3)Customer Service course

4)Higeine and food manipulation course

5)Culinary tendencies course 

Basically 5 separate certificates , 5 different courses all grasping one subject

While lets say A culinary arts degree would grasp mostly all these subjects in a longer period of time. 

I plan on gaining a degree but right now my courses and work experience is enough.


----------



## ras1187 (Oct 3, 2006)

A certificate is a piece of paper with the school's name printed on it. Different schools give different certificates for different things. No real way to compare one to another. Worth next to nothing on the hierarchy of higher learning.

A degree is accredited and recognized as either a AA or a BA (or higher, but I doubt you're doing that). Regardless of where you go, the degree lets others know that you achieved a specific level of learning more distinct than any certificate would. While all this sounds nice, in this field it also means pretty next to nothing as we all know.

Most of the time if people are going to shell out for education, I recommend the AA because at least it will be recognized as an accredited degree. A certificate IMO is worthless. In your case though I would probably go for the certificate because it would be the cheapest fastest way to get you to the job you want.

There are Le Cordon Bleu schools all over America and I am fairly sure (but not 100%) that they all offer some form of certificate program, though undoubtedly at a heavy cost. Check any local/community colleges in your area and see if they offer any certificate programs? You would be surprised.


----------



## mmwineguy (Apr 22, 2011)

I would say check out the community college for your cert or degree. I would also check into the degree offered if that is what you chose. Most of the schools that offer a degree is not worth the paper it is printed on. The degree is an AOS which is a degree from a trade school so if your thinking is to go on and get a BA or BS the AOS will not help you get your BA. Also Le Cordon Bleu is a 15 month program and will run you 50,000. or more.


----------



## flipflopgirl (Jun 27, 2012)

Actually certificates can be pretty useful when obtained after a degree.

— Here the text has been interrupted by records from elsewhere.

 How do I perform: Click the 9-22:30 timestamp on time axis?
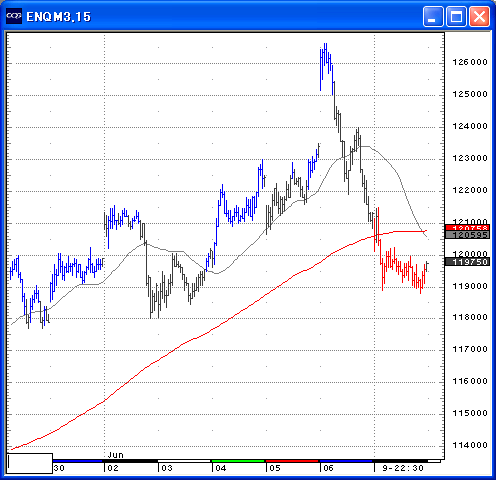(403, 468)
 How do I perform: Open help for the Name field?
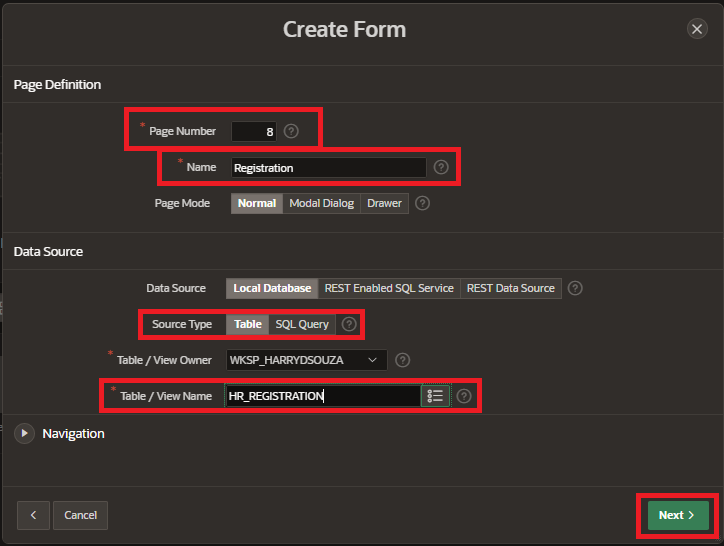click(441, 167)
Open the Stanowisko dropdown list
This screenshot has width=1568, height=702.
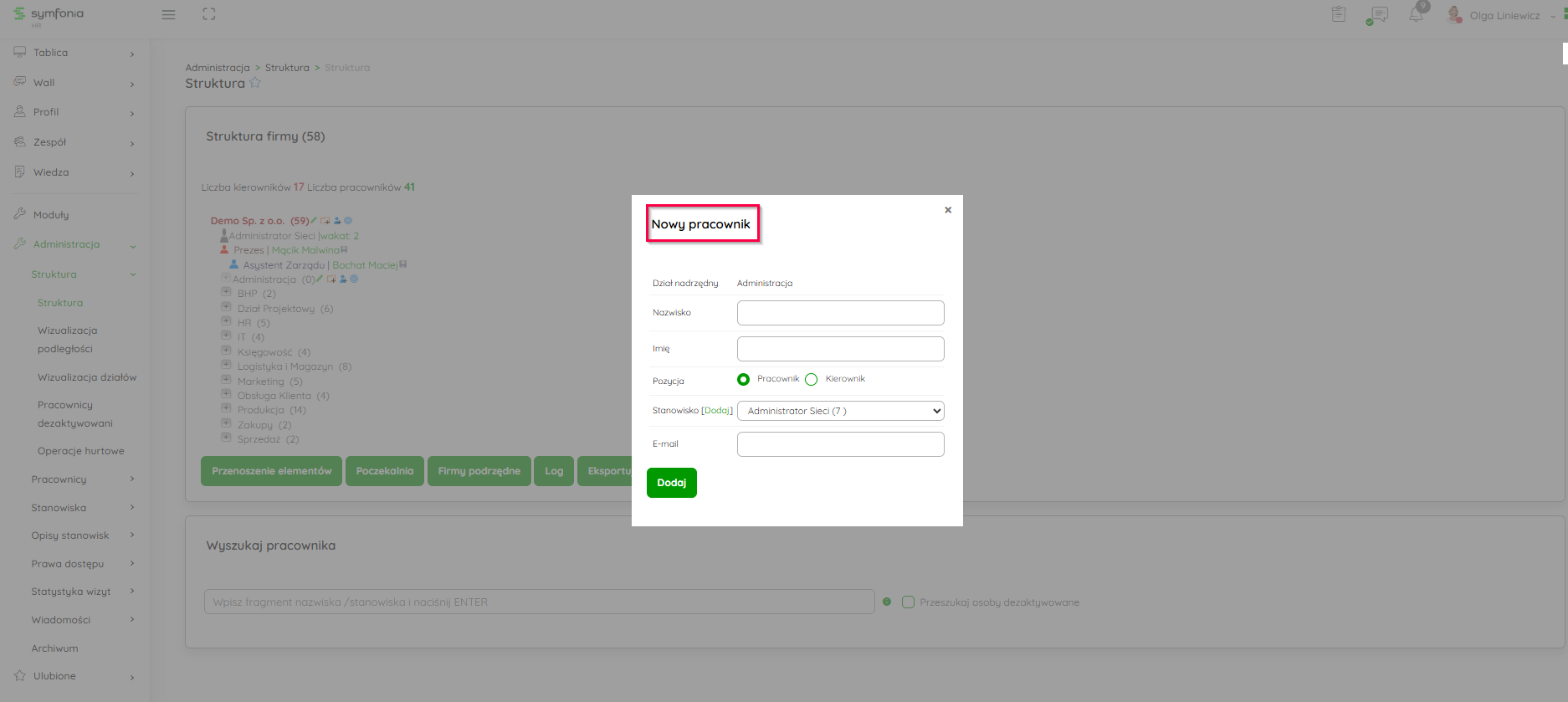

I had a BSN-RN (bachelor of science in nursing) with certifications in 1. high risk maternal-fetal nursing 2. electronic fetal monitoring 3. neo-natal resuscitation 4. case management 5. geriatric care in the home setting

I worked with a few LVN's (certificate "degree") that had been in a department for so long that their salary almost matched mine.

Any education is better than none and if this company is fine with you having a certificate instead of a degree than you should be too.

A bit of advice....get the certificate and if possible get the degree bit by bit (your new employer may even pay for it).

mimi


----------



## kaiquekuisine (Apr 11, 2013)

flipflopgirl said:


> Any education is better than none and if this company is fine with you having a certificate instead of a degree than you should be too.
> 
> A bit of advice....get the certificate and if possible get the degree bit by bit (your new employer may even pay for it).
> 
> mimi


Now thats true , attempt to get both if possible.

The reason i make more then regular cooks with a degree is because i had gotten certificates bit by bit.

Plus its always fun learning and meeting new people when doing these courses regardless ( you get to do some networking )


----------



## etherial (Sep 22, 2013)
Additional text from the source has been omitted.